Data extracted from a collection
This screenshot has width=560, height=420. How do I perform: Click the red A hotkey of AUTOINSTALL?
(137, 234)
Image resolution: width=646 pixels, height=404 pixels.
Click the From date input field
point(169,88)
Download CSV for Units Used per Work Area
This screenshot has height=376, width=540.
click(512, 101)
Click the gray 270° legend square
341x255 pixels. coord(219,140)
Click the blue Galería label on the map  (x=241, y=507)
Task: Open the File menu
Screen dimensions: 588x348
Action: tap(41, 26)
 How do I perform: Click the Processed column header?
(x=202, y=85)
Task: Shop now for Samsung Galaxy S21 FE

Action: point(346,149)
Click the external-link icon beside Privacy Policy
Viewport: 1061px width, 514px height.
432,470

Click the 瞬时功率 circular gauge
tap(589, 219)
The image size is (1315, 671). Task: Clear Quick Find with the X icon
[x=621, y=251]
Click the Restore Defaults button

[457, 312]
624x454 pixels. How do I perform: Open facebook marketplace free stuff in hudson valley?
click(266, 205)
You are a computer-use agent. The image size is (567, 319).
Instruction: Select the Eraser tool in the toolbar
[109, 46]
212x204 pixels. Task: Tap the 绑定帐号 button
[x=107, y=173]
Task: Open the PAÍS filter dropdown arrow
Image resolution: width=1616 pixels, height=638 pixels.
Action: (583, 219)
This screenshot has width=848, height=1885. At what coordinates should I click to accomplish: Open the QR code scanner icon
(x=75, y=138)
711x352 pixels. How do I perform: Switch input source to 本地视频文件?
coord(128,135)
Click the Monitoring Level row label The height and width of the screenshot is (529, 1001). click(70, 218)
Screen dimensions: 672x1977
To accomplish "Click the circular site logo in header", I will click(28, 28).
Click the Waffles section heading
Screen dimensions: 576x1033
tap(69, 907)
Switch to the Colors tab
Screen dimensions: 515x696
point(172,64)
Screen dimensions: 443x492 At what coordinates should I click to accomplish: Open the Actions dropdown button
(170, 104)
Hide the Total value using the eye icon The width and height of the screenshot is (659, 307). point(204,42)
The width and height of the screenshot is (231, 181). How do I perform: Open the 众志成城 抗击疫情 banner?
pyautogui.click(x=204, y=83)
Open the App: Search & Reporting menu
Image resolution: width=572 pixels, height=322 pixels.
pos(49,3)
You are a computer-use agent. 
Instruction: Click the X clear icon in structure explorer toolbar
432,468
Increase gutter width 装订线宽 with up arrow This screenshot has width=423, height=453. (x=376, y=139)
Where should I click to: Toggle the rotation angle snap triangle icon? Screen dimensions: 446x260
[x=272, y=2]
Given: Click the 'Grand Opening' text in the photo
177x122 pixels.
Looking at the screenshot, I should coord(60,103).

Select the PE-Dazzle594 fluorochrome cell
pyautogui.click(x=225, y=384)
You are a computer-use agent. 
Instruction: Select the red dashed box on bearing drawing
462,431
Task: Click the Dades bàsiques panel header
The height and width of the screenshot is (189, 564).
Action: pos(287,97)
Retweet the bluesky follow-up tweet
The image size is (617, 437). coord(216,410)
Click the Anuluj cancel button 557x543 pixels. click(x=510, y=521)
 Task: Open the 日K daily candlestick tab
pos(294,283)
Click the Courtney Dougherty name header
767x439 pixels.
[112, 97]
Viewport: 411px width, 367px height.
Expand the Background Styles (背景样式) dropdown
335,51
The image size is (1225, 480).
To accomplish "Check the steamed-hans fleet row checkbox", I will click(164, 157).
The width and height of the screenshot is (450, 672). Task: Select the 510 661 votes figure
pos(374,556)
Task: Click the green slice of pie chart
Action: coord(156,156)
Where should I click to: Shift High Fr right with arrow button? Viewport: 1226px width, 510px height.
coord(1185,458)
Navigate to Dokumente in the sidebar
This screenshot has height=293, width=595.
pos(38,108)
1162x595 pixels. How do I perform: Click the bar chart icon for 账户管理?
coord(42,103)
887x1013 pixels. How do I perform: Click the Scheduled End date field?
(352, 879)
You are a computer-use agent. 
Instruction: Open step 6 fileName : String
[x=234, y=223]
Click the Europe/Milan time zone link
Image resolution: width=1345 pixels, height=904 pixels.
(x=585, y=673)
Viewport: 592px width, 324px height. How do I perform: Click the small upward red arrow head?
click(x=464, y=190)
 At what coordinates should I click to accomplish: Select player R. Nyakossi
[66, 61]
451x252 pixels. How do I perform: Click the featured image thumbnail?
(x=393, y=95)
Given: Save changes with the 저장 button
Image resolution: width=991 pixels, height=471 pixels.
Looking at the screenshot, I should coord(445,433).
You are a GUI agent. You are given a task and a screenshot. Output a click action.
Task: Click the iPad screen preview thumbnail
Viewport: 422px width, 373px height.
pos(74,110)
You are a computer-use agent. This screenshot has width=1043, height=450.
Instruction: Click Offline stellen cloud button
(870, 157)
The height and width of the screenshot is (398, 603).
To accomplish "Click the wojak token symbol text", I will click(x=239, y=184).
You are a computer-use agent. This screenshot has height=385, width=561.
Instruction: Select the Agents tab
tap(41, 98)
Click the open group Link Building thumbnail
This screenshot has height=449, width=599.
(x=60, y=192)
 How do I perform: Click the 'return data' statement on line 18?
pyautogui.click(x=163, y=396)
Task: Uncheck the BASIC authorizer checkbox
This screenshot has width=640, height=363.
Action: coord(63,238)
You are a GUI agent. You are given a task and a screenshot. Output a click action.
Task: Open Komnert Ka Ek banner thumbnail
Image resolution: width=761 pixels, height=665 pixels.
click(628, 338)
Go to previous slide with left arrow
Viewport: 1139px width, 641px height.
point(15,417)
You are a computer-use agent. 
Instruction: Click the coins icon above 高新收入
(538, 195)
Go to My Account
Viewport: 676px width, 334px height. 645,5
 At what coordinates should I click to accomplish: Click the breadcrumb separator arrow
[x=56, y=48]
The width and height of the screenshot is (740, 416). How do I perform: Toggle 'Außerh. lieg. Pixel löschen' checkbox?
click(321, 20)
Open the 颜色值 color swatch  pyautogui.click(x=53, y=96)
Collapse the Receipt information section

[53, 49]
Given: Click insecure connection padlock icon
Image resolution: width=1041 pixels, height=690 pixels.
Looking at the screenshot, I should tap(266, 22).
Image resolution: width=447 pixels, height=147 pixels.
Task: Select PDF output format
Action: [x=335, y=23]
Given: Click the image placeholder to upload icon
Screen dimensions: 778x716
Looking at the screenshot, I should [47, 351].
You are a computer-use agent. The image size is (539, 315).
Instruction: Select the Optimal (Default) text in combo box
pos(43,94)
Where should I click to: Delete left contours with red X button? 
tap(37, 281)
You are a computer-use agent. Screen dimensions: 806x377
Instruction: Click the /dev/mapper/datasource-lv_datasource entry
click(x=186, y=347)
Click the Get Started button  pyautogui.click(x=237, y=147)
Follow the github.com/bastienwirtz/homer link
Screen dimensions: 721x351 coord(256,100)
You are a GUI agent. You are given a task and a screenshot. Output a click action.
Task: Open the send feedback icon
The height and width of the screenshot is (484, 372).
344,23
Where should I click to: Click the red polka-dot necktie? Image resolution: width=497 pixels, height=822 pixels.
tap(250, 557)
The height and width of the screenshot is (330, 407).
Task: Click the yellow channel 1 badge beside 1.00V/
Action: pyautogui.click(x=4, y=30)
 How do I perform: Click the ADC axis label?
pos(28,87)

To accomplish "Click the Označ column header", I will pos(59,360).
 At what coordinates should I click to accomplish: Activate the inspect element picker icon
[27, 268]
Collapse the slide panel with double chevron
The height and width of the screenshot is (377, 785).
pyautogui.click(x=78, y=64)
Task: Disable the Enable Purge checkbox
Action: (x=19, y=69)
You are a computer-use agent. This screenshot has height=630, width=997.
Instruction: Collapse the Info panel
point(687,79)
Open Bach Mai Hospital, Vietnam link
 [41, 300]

WHAT YOU SHOULD DO —
Retype the items from their beginning through the line containing "coord(128,135)", inclusive, with no changes.

FINAL RESULT —
This screenshot has width=560, height=420. How do I perform: Click the red A hotkey of AUTOINSTALL?
(137, 234)
Image resolution: width=646 pixels, height=404 pixels.
Click the From date input field
point(169,88)
Download CSV for Units Used per Work Area
This screenshot has height=376, width=540.
click(512, 101)
Click the gray 270° legend square
341x255 pixels. coord(219,140)
Click the blue Galería label on the map  (x=241, y=507)
Task: Open the File menu
Screen dimensions: 588x348
Action: tap(41, 26)
 How do I perform: Click the Processed column header?
(x=202, y=85)
Task: Shop now for Samsung Galaxy S21 FE

Action: point(346,149)
Click the external-link icon beside Privacy Policy
Viewport: 1061px width, 514px height.
432,470

Click the 瞬时功率 circular gauge
tap(589, 219)
The image size is (1315, 671). Task: Clear Quick Find with the X icon
[x=621, y=251]
Click the Restore Defaults button

[457, 312]
624x454 pixels. How do I perform: Open facebook marketplace free stuff in hudson valley?
click(266, 205)
You are a computer-use agent. The image size is (567, 319).
Instruction: Select the Eraser tool in the toolbar
[109, 46]
212x204 pixels. Task: Tap the 绑定帐号 button
[x=107, y=173]
Task: Open the PAÍS filter dropdown arrow
Image resolution: width=1616 pixels, height=638 pixels.
Action: (583, 219)
This screenshot has width=848, height=1885. At what coordinates should I click to accomplish: Open the QR code scanner icon
(x=75, y=138)
711x352 pixels. How do I perform: Switch input source to 本地视频文件?
coord(128,135)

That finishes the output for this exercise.